▶ Exercise objective:
Look through the material below and copy exactly the lines from the line with "Task: Select the Quarterly plan" to the line with "The height and", those two lines included.

▶ Given records:
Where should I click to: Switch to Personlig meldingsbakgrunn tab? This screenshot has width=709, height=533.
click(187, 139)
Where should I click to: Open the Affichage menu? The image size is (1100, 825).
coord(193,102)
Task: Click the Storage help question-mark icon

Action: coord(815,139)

---

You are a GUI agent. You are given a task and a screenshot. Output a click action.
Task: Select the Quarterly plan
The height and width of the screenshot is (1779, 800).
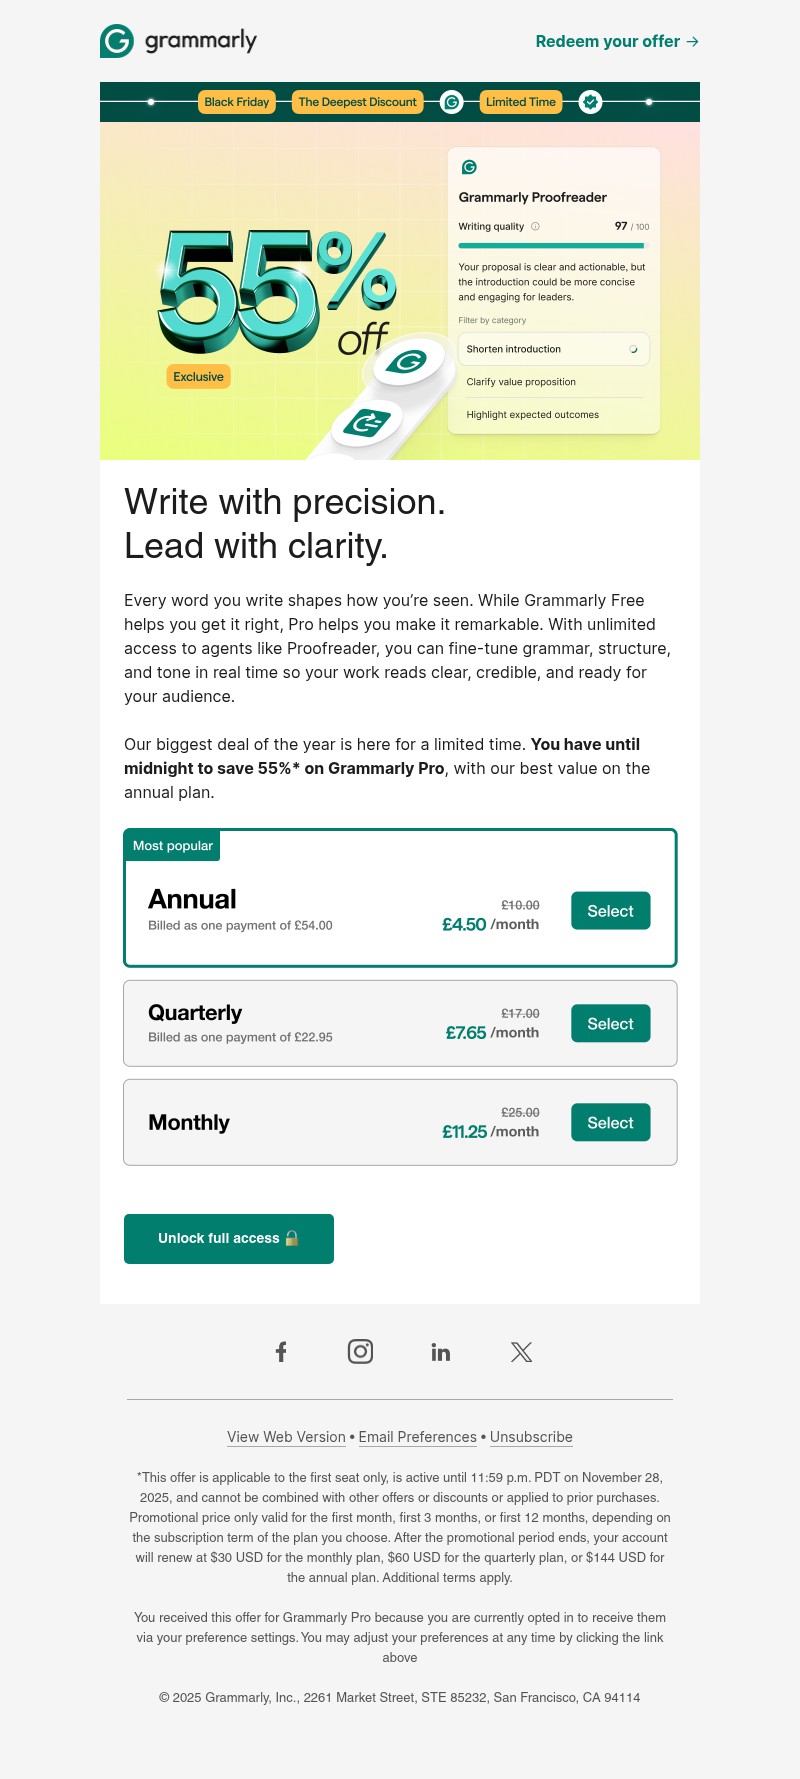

▶ Response to the exercise:
Task: Select the Quarterly plan
The height and width of the screenshot is (1779, 800).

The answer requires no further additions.